I have tried multiple flavors of this rule, but feel free to suggest. 

 

the configuration of the rule is this: image.png

 

And the end result is something like this: 

 

image.png

 

The behavior that I get is that the rule is triggered, multiple times, instead of the rule being triggered 1 time, or at least "aggregate" the alerts. 

 

I just want to "use" the custom log search "like the metric". One alert one entrance. 
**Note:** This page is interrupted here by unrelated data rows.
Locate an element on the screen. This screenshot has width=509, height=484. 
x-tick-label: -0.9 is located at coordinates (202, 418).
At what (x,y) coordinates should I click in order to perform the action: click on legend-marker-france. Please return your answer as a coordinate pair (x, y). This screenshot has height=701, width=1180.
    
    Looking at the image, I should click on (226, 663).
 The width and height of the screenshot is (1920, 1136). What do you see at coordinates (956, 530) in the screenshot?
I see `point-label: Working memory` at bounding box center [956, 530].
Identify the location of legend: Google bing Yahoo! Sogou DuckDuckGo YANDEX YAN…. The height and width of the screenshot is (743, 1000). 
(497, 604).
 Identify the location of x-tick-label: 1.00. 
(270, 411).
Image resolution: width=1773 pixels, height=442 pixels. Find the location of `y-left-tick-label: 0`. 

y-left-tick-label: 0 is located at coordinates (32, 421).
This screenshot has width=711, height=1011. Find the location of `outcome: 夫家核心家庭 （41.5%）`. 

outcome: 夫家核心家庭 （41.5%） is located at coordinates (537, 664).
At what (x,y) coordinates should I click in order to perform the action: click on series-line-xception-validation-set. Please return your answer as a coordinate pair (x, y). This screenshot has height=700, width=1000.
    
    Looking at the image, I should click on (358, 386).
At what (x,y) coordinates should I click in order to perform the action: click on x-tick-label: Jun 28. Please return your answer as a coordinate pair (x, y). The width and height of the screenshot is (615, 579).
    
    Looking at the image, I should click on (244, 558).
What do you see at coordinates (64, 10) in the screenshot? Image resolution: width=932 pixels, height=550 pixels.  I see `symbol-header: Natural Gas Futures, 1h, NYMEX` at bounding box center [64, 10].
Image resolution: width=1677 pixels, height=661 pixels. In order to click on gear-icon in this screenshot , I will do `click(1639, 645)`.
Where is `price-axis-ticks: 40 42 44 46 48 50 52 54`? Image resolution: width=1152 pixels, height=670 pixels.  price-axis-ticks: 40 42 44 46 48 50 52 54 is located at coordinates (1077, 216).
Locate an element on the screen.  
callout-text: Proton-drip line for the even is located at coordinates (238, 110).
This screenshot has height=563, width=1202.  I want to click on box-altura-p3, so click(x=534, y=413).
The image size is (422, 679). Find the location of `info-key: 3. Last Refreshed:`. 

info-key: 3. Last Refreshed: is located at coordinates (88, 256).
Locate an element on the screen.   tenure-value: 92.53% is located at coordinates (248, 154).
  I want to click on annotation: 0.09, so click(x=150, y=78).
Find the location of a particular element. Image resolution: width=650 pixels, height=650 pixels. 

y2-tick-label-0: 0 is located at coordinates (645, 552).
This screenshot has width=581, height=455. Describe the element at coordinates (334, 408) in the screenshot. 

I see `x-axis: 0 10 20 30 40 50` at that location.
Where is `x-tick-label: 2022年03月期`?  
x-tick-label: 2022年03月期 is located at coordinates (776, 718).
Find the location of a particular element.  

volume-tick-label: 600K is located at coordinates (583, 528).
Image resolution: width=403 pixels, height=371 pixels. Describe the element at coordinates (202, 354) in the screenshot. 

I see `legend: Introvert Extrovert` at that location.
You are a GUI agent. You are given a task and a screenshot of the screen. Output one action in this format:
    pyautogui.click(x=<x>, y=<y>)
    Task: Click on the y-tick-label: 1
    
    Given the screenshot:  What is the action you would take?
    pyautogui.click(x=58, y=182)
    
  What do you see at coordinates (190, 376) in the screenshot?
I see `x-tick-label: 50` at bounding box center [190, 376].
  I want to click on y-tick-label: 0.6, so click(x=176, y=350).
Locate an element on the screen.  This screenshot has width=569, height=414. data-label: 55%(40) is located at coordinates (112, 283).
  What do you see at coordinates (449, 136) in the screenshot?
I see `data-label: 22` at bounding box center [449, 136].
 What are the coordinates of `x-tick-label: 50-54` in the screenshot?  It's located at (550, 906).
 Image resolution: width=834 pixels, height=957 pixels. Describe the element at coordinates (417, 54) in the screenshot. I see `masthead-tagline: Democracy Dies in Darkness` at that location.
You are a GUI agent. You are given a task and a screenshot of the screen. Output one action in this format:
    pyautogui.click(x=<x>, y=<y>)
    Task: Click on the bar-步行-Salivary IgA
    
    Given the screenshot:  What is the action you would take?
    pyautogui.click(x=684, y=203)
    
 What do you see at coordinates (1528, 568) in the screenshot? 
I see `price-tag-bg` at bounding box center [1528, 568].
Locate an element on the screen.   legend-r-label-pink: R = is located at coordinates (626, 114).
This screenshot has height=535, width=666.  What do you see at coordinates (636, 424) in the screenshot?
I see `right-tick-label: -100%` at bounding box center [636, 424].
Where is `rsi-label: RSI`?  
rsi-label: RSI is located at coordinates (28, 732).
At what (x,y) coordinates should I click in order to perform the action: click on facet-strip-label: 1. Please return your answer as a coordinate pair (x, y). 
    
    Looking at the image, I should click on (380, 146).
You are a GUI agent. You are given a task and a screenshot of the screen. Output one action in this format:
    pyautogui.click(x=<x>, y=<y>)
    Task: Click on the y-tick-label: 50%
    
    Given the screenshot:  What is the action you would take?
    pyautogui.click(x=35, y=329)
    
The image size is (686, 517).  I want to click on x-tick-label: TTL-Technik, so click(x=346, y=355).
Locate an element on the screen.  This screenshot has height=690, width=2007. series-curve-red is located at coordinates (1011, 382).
This creates a major issue, when you are trying to manage multiple client subscriptions, and honestly kind of shoots in the foot, the tool itself. 

 

How can a custom log search be used in the same way as metric alerts,
and trigger only 1 alert. 

I don't want to use suppression on alerts, because it still creates an entrance on the alert tool for every time it verifies the alert, creating like 1000 alerts for just one situation. 

 

This only happens with Custom log Searches, either been a "metric" (using the aggregated value, like the rule above) or a count. 


PLEASE HELP ME!! 

 

I have already looked into a lot of post's here and in some of the they talk of a bug, and fix in azure monitor, however, i still see this happening today.  

 

 

 

1 Reply

Hi @loadedlouie27,

This is not a bug it is the design of log alert, which was built to find things in logs (which you can't really resolve).

 

We are planning to provide stateful log alerts, but recommend you investigate using metric alerts and/or metric alerts for logs to achieve state alerts on what you need for now.